Exact transcription of the records is required.

■ **PROVIDED INFORMATION**:
^^^^^^^^

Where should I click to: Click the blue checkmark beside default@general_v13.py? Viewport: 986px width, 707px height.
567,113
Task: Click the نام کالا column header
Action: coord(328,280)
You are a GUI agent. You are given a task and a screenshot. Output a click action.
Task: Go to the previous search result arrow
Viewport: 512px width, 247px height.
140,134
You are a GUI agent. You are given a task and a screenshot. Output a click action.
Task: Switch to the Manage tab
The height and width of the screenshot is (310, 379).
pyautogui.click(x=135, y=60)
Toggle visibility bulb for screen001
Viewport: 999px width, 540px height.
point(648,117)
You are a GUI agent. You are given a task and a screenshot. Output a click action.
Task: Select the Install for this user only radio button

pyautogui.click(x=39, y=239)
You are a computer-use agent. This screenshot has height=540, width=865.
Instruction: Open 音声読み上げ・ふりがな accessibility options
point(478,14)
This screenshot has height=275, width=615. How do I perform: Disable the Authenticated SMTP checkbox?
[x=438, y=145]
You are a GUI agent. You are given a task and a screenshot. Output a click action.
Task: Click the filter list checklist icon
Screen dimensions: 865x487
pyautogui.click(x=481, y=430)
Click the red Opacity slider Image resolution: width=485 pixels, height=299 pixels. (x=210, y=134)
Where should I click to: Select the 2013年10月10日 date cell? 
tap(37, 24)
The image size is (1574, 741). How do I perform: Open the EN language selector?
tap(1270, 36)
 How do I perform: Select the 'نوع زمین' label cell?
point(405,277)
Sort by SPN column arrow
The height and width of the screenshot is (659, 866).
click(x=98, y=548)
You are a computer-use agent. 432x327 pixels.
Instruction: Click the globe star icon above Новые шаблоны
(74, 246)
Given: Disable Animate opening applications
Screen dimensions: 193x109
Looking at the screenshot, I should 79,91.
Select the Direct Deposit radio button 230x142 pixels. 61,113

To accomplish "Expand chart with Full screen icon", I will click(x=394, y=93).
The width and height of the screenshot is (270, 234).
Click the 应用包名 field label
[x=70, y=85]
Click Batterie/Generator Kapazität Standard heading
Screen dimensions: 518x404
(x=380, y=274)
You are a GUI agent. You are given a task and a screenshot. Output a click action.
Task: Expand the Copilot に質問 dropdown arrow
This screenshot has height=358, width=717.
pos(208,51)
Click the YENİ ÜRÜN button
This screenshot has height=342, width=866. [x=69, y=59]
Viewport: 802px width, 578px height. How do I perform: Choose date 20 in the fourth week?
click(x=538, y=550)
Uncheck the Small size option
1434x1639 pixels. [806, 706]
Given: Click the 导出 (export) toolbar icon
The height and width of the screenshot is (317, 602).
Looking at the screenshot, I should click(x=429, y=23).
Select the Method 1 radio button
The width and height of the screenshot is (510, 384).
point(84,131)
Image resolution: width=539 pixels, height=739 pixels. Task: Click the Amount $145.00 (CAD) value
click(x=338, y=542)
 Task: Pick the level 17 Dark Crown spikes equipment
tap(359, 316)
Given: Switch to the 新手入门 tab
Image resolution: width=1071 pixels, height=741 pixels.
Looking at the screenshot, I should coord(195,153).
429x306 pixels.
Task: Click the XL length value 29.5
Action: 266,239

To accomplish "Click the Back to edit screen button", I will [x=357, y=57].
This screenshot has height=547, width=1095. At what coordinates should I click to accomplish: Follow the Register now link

^^^^^^^^

■ **OUTPUT**:
Where should I click to: Click the blue checkmark beside default@general_v13.py? Viewport: 986px width, 707px height.
567,113
Task: Click the نام کالا column header
Action: coord(328,280)
You are a GUI agent. You are given a task and a screenshot. Output a click action.
Task: Go to the previous search result arrow
Viewport: 512px width, 247px height.
140,134
You are a GUI agent. You are given a task and a screenshot. Output a click action.
Task: Switch to the Manage tab
The height and width of the screenshot is (310, 379).
pyautogui.click(x=135, y=60)
Toggle visibility bulb for screen001
Viewport: 999px width, 540px height.
point(648,117)
You are a GUI agent. You are given a task and a screenshot. Output a click action.
Task: Select the Install for this user only radio button

pyautogui.click(x=39, y=239)
You are a computer-use agent. This screenshot has height=540, width=865.
Instruction: Open 音声読み上げ・ふりがな accessibility options
point(478,14)
This screenshot has height=275, width=615. How do I perform: Disable the Authenticated SMTP checkbox?
[x=438, y=145]
You are a GUI agent. You are given a task and a screenshot. Output a click action.
Task: Click the filter list checklist icon
Screen dimensions: 865x487
pyautogui.click(x=481, y=430)
Click the red Opacity slider Image resolution: width=485 pixels, height=299 pixels. (x=210, y=134)
Where should I click to: Select the 2013年10月10日 date cell? 
tap(37, 24)
The image size is (1574, 741). How do I perform: Open the EN language selector?
tap(1270, 36)
 How do I perform: Select the 'نوع زمین' label cell?
point(405,277)
Sort by SPN column arrow
The height and width of the screenshot is (659, 866).
click(x=98, y=548)
You are a computer-use agent. 432x327 pixels.
Instruction: Click the globe star icon above Новые шаблоны
(74, 246)
Given: Disable Animate opening applications
Screen dimensions: 193x109
Looking at the screenshot, I should 79,91.
Select the Direct Deposit radio button 230x142 pixels. 61,113

To accomplish "Expand chart with Full screen icon", I will click(x=394, y=93).
The width and height of the screenshot is (270, 234).
Click the 应用包名 field label
[x=70, y=85]
Click Batterie/Generator Kapazität Standard heading
Screen dimensions: 518x404
(x=380, y=274)
You are a GUI agent. You are given a task and a screenshot. Output a click action.
Task: Expand the Copilot に質問 dropdown arrow
This screenshot has height=358, width=717.
pos(208,51)
Click the YENİ ÜRÜN button
This screenshot has height=342, width=866. [x=69, y=59]
Viewport: 802px width, 578px height. How do I perform: Choose date 20 in the fourth week?
click(x=538, y=550)
Uncheck the Small size option
1434x1639 pixels. [806, 706]
Given: Click the 导出 (export) toolbar icon
The height and width of the screenshot is (317, 602).
Looking at the screenshot, I should click(x=429, y=23).
Select the Method 1 radio button
The width and height of the screenshot is (510, 384).
point(84,131)
Image resolution: width=539 pixels, height=739 pixels. Task: Click the Amount $145.00 (CAD) value
click(x=338, y=542)
 Task: Pick the level 17 Dark Crown spikes equipment
tap(359, 316)
Given: Switch to the 新手入门 tab
Image resolution: width=1071 pixels, height=741 pixels.
Looking at the screenshot, I should coord(195,153).
429x306 pixels.
Task: Click the XL length value 29.5
Action: 266,239

To accomplish "Click the Back to edit screen button", I will [x=357, y=57].
This screenshot has height=547, width=1095. At what coordinates should I click to accomplish: Follow the Register now link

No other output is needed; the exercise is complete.